[Article as appeared in the December 2018 issue of eForensics.]
Given all of the recent issues around Facebook and the data it keeps about all of us it seemed like a good time for a tool to help us analyze the data dump Facebook is willing to give us. The tools I have written give you an overview of what Facebook has collected about you. You can also see how many messages you have sent to each recipient and look for keywords in your message history.
This toolset was originally written to help a friend comb through their Facebook data dump, but after a few months to think about it I decided to simplify the process and document how to use it. Now that Facebook is providing data in JSON format it is much easier to process using software. There are good reasons to work with this data in JSON format even if you have no desire to import it into a new social network.

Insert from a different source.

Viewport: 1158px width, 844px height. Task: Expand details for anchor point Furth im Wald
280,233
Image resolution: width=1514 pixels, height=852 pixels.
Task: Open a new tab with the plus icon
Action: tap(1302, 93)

So far I have only tested this rewrite on my own data, but I am happy to work with bug reports. It seems like a bad idea to have people sending me their personal data to help debug things so I hope someone will create a sock puppet on Facebook and get a download of the data for that account. That should let us treat that dataset as public info. From there it is easier to build unit tests using public tools and not risk any secrets in the process. Until the sock puppet data is available I ask that you just include the error message initialy and if I need to see the JSON itself I will ask for it in the issue tracker and it can be sent through a different channel.

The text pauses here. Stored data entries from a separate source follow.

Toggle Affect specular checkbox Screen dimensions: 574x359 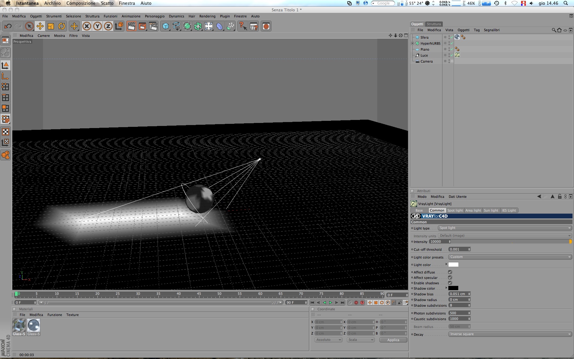pyautogui.click(x=450, y=278)
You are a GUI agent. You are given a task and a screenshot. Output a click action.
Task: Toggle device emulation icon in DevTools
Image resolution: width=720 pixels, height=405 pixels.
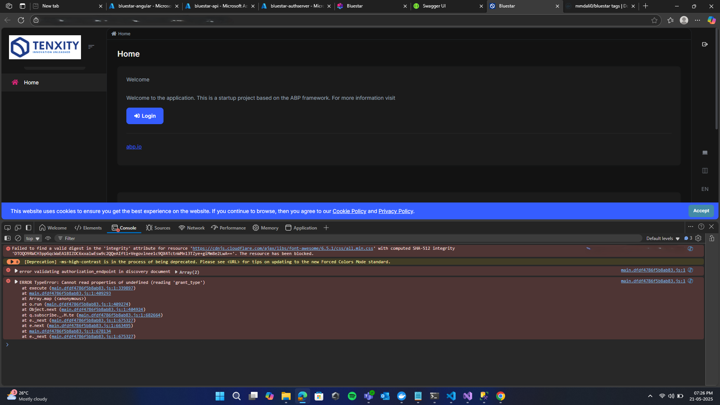pos(18,228)
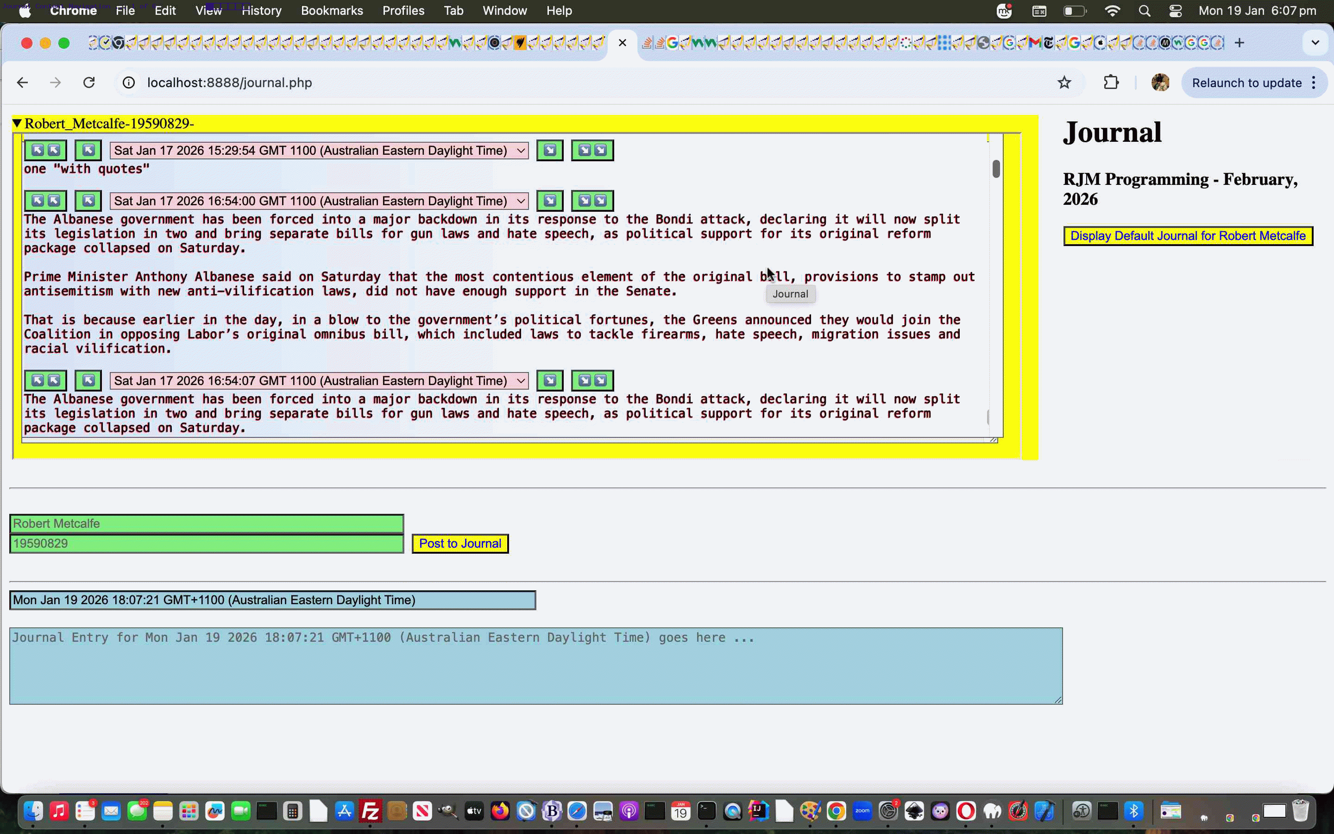Open FileZilla from the dock
The image size is (1334, 834).
point(370,811)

If you have Perl 5 installed you only need to add a couple of modules:
the JSON::MaybeXS module and one of
the three JSON modules it supports. To get this on CentOS 7 I would run:
yum install perl-JSON-MaybeXS perl-JSON-XS
In Debian or Ubuntu this should work:
apt-get install libjson-maybexs-perl libjson-xs-perl
Once you have got that pre-requisite out of the way somehow you need to clone this repo:
git clone https://github.com/chicks-net/fbdata-forensics.git
cd fbdata-forensics
Get your data from Facebook. Ask for it as JSON since this tool does not process the HTML flavor of the data download. Most reports I have found of the data say it takes 2-4 hours to be ready, but for me it took 28 hours! They did send me a notfication when it was done, but a better indication of progress or how long it would take would have been nice.
Facebook gives you a file like facebook-username.zip.
I would rename it to facebook-username-YYYMMDD.zip so you can compare how data
changes through time.
So for me it ends up being facebook-chicks-20181118.zip.
One of the limitations of the data downloads from Facebook is that people who delete their accounts become renamed in your download to "Facebook User". Sometimes you can figure these things out from context, but it will be even easier on you if you have a copy of your data from a year ago and you can see the name of the person without sleuthing.
If you are going to download your data periodically and keep it for the long haul it would be a good idea to encrypt it also.
Within a copy of this repo create a directory like data.username. For me
data.chicks would be created by
mkdir data.chicks
So you should have something like this if you ls:
data.chicks html_v0.1 img json-counts json-messages keywords.txt LICENSE TODO.md
NOTE: Any data.* directory will be hard to add to git because it is intentionally in the
.gitignore.
Then unpack your data into that directory:
cd data.chicks
unzip ~/Downloads/facebook-chicks-20181118.zip
# unzip does its bit
cd ..
# you should be back in the top dir of this repo again
After this you should be back in the top dir of this repo again.
To get a high-level overview run ./json-counts with a directory of Facebook data prepared
as mentioned in the previous section. For example:
fbdata-forensics$ ./json-counts data.chicks
data.chicks looks like a Facebook data dump
- 0 marketplace entries
- 0 saved_items entries
... skipping about_you/face_recognition.json which isn't generic enough for here
... skipping about_you/friend_peer_group.json which isn't generic enough for here
... skipping about_you/your_address_books.json which isn't generic enough for here
- 0 ad interests entries
- 0 advertiser uploaded contact entries
- 4 advertiser touched entries
- 6 installed_apps entries
- 361 app_post entries
- 79 comment entries
Edit the keywords.txt file to contain the words to dig for in your messages.
Then run ./json-messages with a directory of Facebook data like so:
fbdata-forensics$ ./json-messages data.chicks/
data.chicks/ looks like a Facebook data dump
- 107 conversations found in Facebook Messages
+ 1 messages with Abe Jones (inbox)
$keyword_matches = {};
+ 1 messages with Alex Smith (inbox)
$keyword_matches = {};
+ 6 messages with Bob Smith (inbox)
$keyword_matches = {};
+ 1 messages with Carol Jones (inbox)
$keyword_matches = {};
Christopher Hicks is the primary author of this project. He has gotten lots of assistance and wonderful feedback so noone is pretending they are doing it all alone.
Christopher has been doing systems administration and programming for 25 years. He has worked for Yahoo, OpenX, and BrightRoll helping keep thousands of servers monitored and ready for users. To give back to the free software community Christopher has answered questions on ServerFault and other StackExchange sites that have been read by hundreds of thousands of people.